Drowning and Suffocation. Dr. Marshall Hall, after careful research, shews that to induce the act of breathing is the first thing to be attended to in drowning Or Suffocation. And the reason is: the lungs refuse to act, not so much because the common air with its oxygen cannot find entrance, but because the carbonic acid remains in the blood. Let us look at the mode of treatment which Dr. Marshall Hall recommends. Suppose the body to be taken from the water, it is to be at once laid on the face, not on the back, and in the open air, if houses be so far distant as to cause long delay in the removal. Every minute is precious. Being laid on the face, with the head towards the breeze, the arms are to be placed under the forehead, so as to keep the face and month clear of the ground. In this position the tongue falls forward, draws with it the epiglottis, and leaves the glottis open. In other words, the windpipe is open, and the throat is cleared by fluids or mucus flowing from the mouth.
The reason for placing the body in the prone position, on the face, will be better understood by noticing what takes place when it is on its back. The tongue then falls backwards, sinks, so to speak, into the throat, and closes up the windpipe, so that no air can possibly find its way to the lungs, except by force.
The body, therefore, being laid on its face, there is a natural pressure of the chest and abdomen which causes an expiration. This may be increased by some additional pressure. Then if the body be lifted by an attendant placing one hand under the shoulder, the other under the hip, and turning it partly on its left side, there will be an inspiration. The air will rush into the lungs with considerable violence. Then the expiration may be repeated by letting the body descend, and so on, up and down alternately. And thus, without instruments of any kind, and with the hands alone, if not too late, we accomplish that respiration which is the sole effective means of the elimination of blood poison. It is worthy of notice that by this means a really dead body may be made to breathe before it has become stiff - as experiment fully demonstrates.

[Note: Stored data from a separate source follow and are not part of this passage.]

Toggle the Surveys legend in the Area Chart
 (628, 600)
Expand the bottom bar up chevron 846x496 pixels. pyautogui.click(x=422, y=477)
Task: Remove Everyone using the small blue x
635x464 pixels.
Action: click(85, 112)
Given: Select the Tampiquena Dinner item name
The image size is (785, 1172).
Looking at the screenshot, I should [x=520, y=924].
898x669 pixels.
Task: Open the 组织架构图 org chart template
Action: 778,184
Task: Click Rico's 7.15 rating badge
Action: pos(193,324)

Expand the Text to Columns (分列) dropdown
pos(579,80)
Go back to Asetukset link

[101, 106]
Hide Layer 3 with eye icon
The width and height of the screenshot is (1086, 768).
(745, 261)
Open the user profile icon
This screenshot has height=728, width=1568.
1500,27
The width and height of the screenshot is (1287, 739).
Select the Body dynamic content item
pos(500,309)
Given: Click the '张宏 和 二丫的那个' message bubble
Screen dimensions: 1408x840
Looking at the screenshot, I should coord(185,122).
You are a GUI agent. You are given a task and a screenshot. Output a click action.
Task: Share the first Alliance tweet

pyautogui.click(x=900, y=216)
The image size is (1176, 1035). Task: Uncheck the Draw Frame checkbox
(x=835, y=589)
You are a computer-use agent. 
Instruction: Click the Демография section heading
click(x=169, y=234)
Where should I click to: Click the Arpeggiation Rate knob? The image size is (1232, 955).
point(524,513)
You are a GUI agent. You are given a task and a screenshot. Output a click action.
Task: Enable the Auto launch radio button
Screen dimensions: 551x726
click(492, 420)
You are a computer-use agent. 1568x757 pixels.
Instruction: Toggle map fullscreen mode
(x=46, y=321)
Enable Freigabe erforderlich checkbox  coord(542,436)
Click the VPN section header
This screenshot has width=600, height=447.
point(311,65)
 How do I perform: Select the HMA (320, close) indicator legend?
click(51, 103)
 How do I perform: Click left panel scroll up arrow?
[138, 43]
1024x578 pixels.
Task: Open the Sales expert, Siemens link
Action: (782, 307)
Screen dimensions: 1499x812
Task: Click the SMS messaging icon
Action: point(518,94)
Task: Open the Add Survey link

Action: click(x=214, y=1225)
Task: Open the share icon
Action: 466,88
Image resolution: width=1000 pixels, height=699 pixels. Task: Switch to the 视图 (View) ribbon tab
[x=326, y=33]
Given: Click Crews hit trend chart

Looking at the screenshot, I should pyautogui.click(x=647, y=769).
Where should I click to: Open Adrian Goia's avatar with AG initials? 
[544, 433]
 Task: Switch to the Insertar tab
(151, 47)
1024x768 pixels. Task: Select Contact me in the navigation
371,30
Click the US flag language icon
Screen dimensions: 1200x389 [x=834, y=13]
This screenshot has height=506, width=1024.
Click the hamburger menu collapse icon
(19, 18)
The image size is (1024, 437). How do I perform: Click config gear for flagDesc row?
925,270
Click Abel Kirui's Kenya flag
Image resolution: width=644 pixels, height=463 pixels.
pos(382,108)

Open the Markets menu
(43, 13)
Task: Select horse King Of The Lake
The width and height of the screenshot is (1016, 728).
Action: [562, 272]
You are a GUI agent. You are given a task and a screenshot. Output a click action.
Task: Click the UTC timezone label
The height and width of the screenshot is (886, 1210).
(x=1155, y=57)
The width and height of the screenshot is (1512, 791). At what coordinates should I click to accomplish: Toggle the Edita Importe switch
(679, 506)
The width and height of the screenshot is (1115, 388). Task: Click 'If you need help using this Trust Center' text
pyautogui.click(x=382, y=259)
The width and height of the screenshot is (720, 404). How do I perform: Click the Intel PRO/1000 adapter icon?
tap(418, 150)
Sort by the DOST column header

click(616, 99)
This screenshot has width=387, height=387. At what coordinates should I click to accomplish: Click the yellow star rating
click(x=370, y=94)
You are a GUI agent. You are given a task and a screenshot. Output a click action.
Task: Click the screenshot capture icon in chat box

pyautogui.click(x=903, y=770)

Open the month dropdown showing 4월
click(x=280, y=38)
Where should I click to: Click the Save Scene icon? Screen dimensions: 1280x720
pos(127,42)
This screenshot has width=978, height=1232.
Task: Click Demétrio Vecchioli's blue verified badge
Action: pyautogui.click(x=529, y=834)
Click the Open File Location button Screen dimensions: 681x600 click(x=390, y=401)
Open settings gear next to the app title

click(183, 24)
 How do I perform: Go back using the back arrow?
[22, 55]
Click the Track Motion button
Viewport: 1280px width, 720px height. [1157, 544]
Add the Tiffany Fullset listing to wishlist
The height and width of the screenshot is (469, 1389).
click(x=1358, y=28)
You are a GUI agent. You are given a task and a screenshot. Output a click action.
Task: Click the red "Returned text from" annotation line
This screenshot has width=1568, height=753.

About sixteen times a minute is the rate at which the body should be made to rise and fall in the endeavour to renew respiration. The clothes in the meantime should be changed for others dry and warm. Or, if in a warm room, four persons should seize the limbs with their hands, and rub them with firm pressure upwards. The warm bath is not to be compared with this mode of restoring warmth, and not warmth only, but the circulation, if it be pursued with energy. The blood is driven upwards, and though venous, may stimulate the heart.
The warm bath is on no account to be used until breathing has been restored. Dr. Hall says, it is "injurious;" and to place the patient in a sitting position in warm water, is "to renounce the only hope." In France its use has been forbidden by authoritv.